**WHAT IS REQUIRED**
Print word for word the stretch of entries from the line containing "This screenshot has width=1552, height=999." through the line containing "center [59, 101].", including both of those lines.

**PROVIDED INFORMATION**

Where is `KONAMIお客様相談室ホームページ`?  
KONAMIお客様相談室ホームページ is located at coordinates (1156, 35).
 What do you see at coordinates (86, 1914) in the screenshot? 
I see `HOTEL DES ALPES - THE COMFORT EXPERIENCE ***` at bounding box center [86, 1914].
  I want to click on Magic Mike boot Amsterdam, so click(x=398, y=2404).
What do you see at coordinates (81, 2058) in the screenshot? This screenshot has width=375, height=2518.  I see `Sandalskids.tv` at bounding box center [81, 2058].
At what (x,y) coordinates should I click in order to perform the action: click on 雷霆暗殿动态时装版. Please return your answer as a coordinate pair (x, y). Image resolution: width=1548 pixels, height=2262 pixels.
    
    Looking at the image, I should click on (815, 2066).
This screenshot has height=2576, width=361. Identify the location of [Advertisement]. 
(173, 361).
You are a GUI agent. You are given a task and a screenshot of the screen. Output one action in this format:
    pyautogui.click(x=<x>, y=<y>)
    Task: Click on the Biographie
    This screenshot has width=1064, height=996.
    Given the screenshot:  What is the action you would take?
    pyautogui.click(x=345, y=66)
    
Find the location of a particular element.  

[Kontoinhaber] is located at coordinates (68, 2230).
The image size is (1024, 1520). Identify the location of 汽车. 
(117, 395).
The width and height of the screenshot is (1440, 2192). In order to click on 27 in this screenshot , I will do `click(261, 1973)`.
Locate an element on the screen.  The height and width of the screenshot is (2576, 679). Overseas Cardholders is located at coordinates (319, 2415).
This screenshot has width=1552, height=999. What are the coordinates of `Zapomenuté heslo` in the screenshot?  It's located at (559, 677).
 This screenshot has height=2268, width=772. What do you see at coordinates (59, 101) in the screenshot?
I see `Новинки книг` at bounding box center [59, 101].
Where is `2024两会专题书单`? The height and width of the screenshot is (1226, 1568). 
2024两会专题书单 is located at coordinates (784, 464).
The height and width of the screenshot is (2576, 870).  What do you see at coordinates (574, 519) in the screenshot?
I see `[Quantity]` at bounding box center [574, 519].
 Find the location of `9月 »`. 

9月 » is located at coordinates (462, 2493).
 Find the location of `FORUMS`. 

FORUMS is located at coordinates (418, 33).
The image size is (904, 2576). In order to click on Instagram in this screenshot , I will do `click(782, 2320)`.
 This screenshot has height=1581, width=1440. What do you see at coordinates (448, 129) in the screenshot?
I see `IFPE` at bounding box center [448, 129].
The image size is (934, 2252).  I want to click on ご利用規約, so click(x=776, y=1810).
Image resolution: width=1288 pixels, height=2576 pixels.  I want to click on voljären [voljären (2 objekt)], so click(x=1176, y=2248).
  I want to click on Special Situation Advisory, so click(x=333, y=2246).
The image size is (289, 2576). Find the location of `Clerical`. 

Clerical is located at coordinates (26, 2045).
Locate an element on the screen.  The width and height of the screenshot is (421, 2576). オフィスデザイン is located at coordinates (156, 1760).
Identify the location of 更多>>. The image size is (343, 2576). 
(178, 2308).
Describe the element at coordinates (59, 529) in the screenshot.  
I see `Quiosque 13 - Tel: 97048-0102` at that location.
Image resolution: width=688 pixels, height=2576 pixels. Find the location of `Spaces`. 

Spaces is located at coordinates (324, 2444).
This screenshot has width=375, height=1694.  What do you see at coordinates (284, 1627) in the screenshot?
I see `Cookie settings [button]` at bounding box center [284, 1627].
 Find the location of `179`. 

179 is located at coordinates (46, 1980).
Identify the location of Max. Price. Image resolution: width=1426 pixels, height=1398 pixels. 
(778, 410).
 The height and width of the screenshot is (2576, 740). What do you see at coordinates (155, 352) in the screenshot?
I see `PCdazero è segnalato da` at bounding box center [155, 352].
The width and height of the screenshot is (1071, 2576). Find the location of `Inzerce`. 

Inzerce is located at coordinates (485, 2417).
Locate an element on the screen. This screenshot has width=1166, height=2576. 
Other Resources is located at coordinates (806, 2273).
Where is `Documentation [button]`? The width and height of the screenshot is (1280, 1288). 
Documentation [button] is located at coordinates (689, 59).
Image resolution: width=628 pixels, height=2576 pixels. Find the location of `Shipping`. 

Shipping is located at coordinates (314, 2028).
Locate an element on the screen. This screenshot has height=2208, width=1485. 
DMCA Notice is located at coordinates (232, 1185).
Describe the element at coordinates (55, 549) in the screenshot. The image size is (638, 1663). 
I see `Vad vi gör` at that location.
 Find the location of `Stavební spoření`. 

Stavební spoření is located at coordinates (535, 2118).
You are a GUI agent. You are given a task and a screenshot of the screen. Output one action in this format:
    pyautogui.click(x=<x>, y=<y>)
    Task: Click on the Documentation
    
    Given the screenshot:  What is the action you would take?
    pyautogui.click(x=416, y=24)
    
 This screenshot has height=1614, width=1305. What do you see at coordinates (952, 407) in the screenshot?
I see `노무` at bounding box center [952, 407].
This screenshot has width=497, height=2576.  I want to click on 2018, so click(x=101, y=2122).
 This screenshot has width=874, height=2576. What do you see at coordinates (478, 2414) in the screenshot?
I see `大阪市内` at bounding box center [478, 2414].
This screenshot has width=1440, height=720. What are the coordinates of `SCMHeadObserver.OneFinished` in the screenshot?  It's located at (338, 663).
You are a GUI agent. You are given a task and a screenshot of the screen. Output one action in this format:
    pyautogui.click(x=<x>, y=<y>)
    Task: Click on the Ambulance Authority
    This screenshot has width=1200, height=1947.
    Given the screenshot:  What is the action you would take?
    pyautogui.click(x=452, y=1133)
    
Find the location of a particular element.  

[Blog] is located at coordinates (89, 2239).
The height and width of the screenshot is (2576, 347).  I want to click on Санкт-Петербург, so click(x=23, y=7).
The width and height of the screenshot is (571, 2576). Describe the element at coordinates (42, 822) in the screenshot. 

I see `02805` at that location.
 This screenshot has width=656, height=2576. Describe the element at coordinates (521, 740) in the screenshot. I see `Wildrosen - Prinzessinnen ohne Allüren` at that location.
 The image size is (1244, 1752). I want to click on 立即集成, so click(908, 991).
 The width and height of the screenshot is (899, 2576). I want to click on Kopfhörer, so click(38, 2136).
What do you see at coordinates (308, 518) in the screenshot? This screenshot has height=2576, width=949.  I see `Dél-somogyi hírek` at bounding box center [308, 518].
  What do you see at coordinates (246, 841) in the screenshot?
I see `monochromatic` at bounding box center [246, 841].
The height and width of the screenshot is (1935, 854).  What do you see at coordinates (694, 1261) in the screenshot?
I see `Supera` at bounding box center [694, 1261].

**RESPONSE BELOW**
This screenshot has width=1552, height=999. What are the coordinates of `Zapomenuté heslo` in the screenshot?  It's located at (559, 677).
 This screenshot has height=2268, width=772. What do you see at coordinates (59, 101) in the screenshot?
I see `Новинки книг` at bounding box center [59, 101].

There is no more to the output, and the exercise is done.